After a Dr Colin Moore had performed three lots of surgury on one of his patients during 2007 and two more on 23 and 30 July 2008, she had to be taken by ambulance to a hospital from which she was only released after 13 days during which she had had four further operations.
So how did our health systems handle this? Well, it took almost six years, but on 12 Mar 2014 the HCCC did issue this Media Release, almost six years after Dr Moore’s last two operations. And guess what? He was reprimanded! Whoopee! It reminds one of the old saying – “like getting slapped on the wrist with a wet lettuce leaf.”
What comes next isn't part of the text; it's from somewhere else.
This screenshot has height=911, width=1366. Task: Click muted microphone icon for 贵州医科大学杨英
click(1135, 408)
Oh, and he was ordered to go back to Med School and complete a course, where, no doubt he would be doing it surrounded by 3rd and 4th year medical students, which might have been a bit of a bother to someone in his 70s, who’d been a doctor for more than 50 years.
But wait, there’s more!
If you go to Dr Moore’s details on the web, which we did a few minutes ago, (on 17 May 2015,) you see this.
Wow! So impressive! So many letters after his name!
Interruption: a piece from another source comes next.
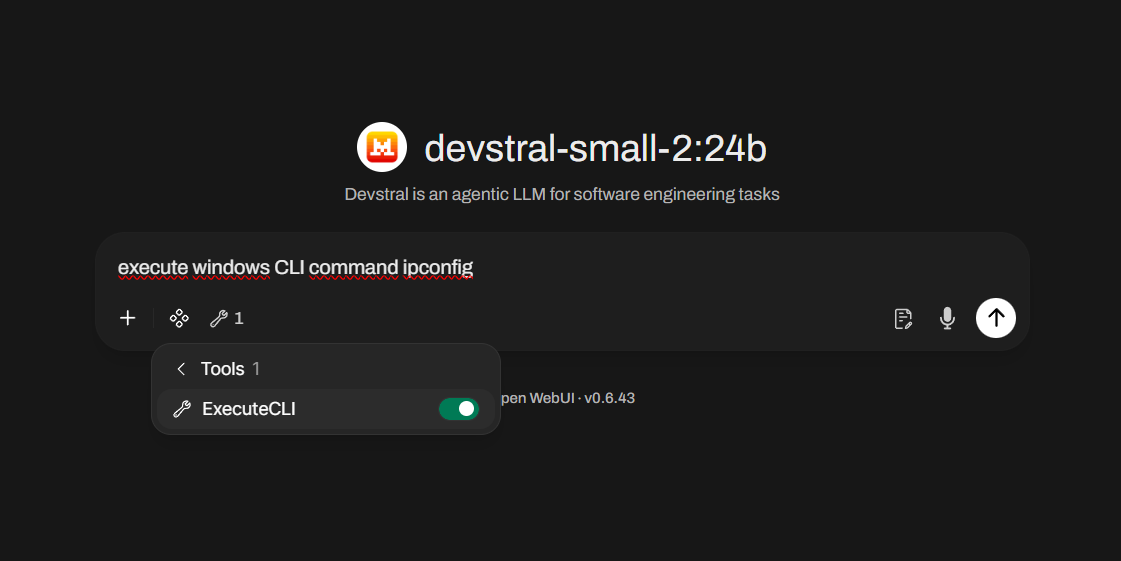Image resolution: width=1121 pixels, height=561 pixels.
Task: Click the note edit icon left of the microphone
Action: pyautogui.click(x=903, y=318)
The letters are explained later on his website by this.
Still, after more than 14 months after the HCCC’s media release!
So readers, if you ever thought that by consulting and using a Fellow of the Royal College of Surgeons, or a Fellow of the Royal Australasian College of Surgeons, or a Fellow of the Australasian College of Cosmetic Surgery, you wouldn’t end up consulting and using someone like Dr Moore, this may not be necessarily be so.
And if you’ve ever thought that Mr Baird, our Premier, or Ms Skinner, our Health Minister for Health, or Ms Goward, our Assistant Minister for Health, or Mr Pehm, ourHealth Care Complaints Commissioner might care about any of this, that may not be necessarily be so either. Over the years we’ve emailed them perhaps even hundreds of times and are yet to get any indications that any of them care. (If any of them feel aggrieved by us saying this, perhaps they could let us know what they’ve done, and/or what they doing, and/or what they are going to do.)
The good news about this is that, with the help of modern technology, so much of all this is IN OUR HANDS. There’s so much useful research we can do, and blogs like this can help, we hope.
The people we feel sorriest for are the health care professions trying to do a really good job, up against competition from those who are not so good.